[Kutipan Teks]
Diskresi dalam Pasal 1 ayat (9) Undang-Undang Nomor 30 Tahun 2014 tentang Administrasi Pemerintahan Negara ialah :
“keputusan atau tindakan yang ditetapkan atau dilakukan
oleh Pejabat Pemerintahan untuk mengatasi persoalan konkret yang dihadapi dalam
penyelenggaraan pemerintahan dalam hal peraturan perundang-undangan yang
memberikan pilihan, tidak mengatur, tidak lengkap atau tidak jelas, atau adanya
stagnasi pemerintahan’’
Menghubungkan kewenangan diskresi pemerintah dengan apa yang terkandung dalam UU ini ialah dengan syarat, yakni hanya apabila “peraturan perundang-undangan yang memberikan pilihan tidak mengatur, tidak lengkap, atau tidak jelas, atau adanya
stagnasi pemerintahan”.
Apabila ditelisik lebih jauh, di Indonesia sendiri bukannya tidak ada peraturan perundang-undangan yang dapat dijadikan acuan atau dasar bagi pemerintah dalam mengambil kebijakan mengatasi pandemi Covid-19. Undang-Undang Nomor No. 6 Tahun 2018 tentang Kekarantinaan Kesehatan dapat dijadikan dasar pengambilan kebijakan. Sebelumnya pemerintah sudah mengambil kebijakan berupa Pembatasan Sosial Berskala Besar (PSBB) berdasarkan Peraturan Pemerintah No. 21 Tahun 2020. Kebijakan ini diambil berlandaskan ketentuan dalam UU Kekarantinaan Kesehatan karena UU ini sudah cukup jelas menentukan langkah apa yang dapat ditempuh apabila terjadi kedaruratan kesehatan seperti yang terjadi sekarang ini.
PSBB dan PPKM memiliki perbedaan ditinjau dari sumber pembuat kebijakan. PSBB diterapkan dengan peraturan pemerintah sebagai turunan dari UU No. 6 Tahun 2018 tentang Kekarantinaan Kesehatan. Sesuai PP No. 21 Tahun 2020, kebijakan PSBB harus menempuh skema pengajuan terlebih dahulu oleh pemerintah daerah kepada pemerintah pusat. Sedangkan PPKM ditentukan langsung oleh pemerintah pusat. Jadi, inisiatif PPKM ada di tangan pemerintah pusat dan pemerintah pusat telah menetapkan kriteria-kriteria tertentu terhadap daerah-daerah untuk melakukan penerapan PPKM sedangkan inisiatif PSBB ada di tangan pemerintah daerah.
[/Kutipan Teks]
- **Yang Harus Dikerjakan**
- A) Terjemahkan kalimat dari kutipan di atas ini ke dalam bahasa Inggris: "Sedangkan PPKM ditentukan langsung oleh pemerintah pusat."
- B) Menurut kutipan di atas, kebijakan PSBB diambil berdasarkan peraturan pemerintah yang mana?
- C) Salin tanpa perubahan semua isi kutipan di atas mulai dari "PSBB dan PPKM" sampai "tangan pemerintah daerah.".
[Catatan Data]
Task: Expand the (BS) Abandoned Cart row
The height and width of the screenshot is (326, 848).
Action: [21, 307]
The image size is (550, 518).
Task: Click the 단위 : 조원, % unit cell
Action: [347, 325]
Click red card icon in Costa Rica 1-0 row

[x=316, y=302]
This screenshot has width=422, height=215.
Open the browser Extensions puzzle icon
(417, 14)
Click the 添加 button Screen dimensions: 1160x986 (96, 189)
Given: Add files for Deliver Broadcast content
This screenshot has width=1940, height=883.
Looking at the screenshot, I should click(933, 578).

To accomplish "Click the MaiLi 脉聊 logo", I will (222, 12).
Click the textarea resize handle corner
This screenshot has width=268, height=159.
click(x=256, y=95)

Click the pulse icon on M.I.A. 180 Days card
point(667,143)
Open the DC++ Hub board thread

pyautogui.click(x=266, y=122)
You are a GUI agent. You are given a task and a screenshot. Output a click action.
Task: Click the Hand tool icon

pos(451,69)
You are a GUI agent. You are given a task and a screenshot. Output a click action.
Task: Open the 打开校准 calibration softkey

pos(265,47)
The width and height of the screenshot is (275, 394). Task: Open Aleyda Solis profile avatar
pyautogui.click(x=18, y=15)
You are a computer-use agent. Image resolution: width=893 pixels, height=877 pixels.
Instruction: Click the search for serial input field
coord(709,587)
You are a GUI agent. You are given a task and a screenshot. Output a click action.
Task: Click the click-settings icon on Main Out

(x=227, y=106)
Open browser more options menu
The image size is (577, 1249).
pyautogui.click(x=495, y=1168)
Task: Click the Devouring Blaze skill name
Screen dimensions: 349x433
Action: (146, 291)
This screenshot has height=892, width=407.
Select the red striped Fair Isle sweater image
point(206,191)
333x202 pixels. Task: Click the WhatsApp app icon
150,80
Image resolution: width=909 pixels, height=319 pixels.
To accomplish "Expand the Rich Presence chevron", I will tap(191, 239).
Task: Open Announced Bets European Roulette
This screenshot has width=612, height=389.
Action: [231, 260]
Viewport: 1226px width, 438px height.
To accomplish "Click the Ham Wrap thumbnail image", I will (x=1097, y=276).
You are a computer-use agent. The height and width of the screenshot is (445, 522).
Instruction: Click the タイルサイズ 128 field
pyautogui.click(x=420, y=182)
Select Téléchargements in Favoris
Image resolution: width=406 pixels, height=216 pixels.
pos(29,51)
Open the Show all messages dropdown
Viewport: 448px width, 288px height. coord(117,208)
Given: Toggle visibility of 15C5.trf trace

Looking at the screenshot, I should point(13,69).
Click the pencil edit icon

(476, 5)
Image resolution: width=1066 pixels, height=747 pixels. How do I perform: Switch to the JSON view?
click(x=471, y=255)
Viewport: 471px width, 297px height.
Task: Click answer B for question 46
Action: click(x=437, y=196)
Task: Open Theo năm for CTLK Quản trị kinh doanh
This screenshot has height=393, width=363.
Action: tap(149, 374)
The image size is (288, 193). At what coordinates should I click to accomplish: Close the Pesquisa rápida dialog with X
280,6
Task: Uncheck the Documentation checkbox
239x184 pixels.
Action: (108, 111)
[/Catatan Data]
- **Jawaban Tugas**
- A) Meanwhile, PPKM is determined directly by the central government.

- B) Peraturan Pemerintah No. 21 Tahun 2020.

- C)
PSBB dan PPKM memiliki perbedaan ditinjau dari sumber pembuat kebijakan. PSBB diterapkan dengan peraturan pemerintah sebagai turunan dari UU No. 6 Tahun 2018 tentang Kekarantinaan Kesehatan. Sesuai PP No. 21 Tahun 2020, kebijakan PSBB harus menempuh skema pengajuan terlebih dahulu oleh pemerintah daerah kepada pemerintah pusat. Sedangkan PPKM ditentukan langsung oleh pemerintah pusat. Jadi, inisiatif PPKM ada di tangan pemerintah pusat dan pemerintah pusat telah menetapkan kriteria-kriteria tertentu terhadap daerah-daerah untuk melakukan penerapan PPKM sedangkan inisiatif PSBB ada di tangan pemerintah daerah.